Kale, kale, kale, and more kale! It seems as if this superfood is everywhere nowadays; with good reason. Kale is not only versatile in that it can be eaten raw or cooked, but it is also a nutritional powerhouse! Filled with fiber and sulfur, these greens are major detoxifiers. Kale also works as an anti-inflammatory agent, helping to fight arthritis, joint pain, and other auto-immune disorders.
The dressing on this salad ups the anti-inflammatory ante given that the ginger contains compounds called gingerols that are believed to significantly reduce the presence of pain, when consumed regularly. With a hefty dose of fresh garlic too, this dressing has a serious kick. It has so many health benefits though that the only thing you can expect to flare-up when eating it, is your taste buds!
Ginger-Sesame Kale Salad with Toasted Coconut
INGREDIENTS (Serves 2)
For the dressing:
- 1-inch piece of ginger, grated
- 1 garlic clove, grated
- 1 tablespoon reduced-sodium soy sauce
- 2 teaspoons rice wine vinegar
- ¼ cup creamy peanut butter
- Pinch of cinnamon
- 1 teaspoon toasted sesame oil
- 1/4 cup olive oil
For the salad:
- 1 bunch kale, stemmed and chopped
- ¼ cup coconut flakes
- Whisk the ginger, garlic, soy sauce, vinegar, peanut butter, and cinnamon in a small bowl, until smooth. Add the sesame oil and olive oil to the bowl, and continue whisking until the dressing is thoroughly combined.

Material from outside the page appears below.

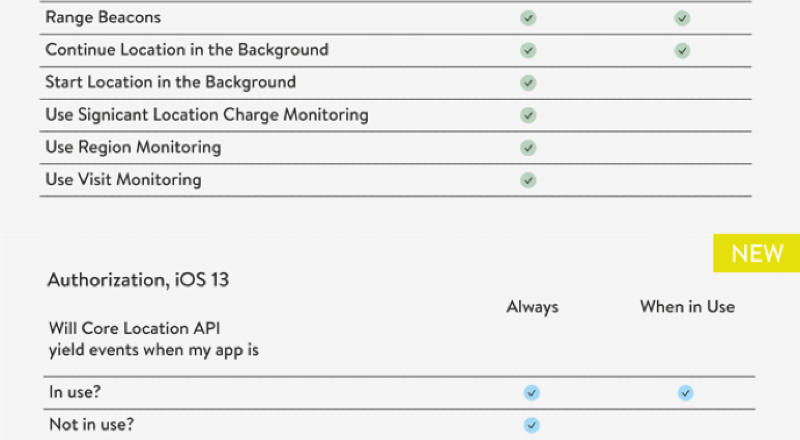Click the Authorization, iOS 13 heading

click(x=138, y=280)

- Toss the kale with the dressing in a large bowl, and allow it to set while you toast the coconut.
- Lay the coconut flat on a small pan or piece of tinfoil. Place under a broiler set on high. Toast for approximately 1-2 minutes (watch it, as it will burn quickly!).
- Top the salad with the toasted coconut.
What’s your favorite way to eat kale?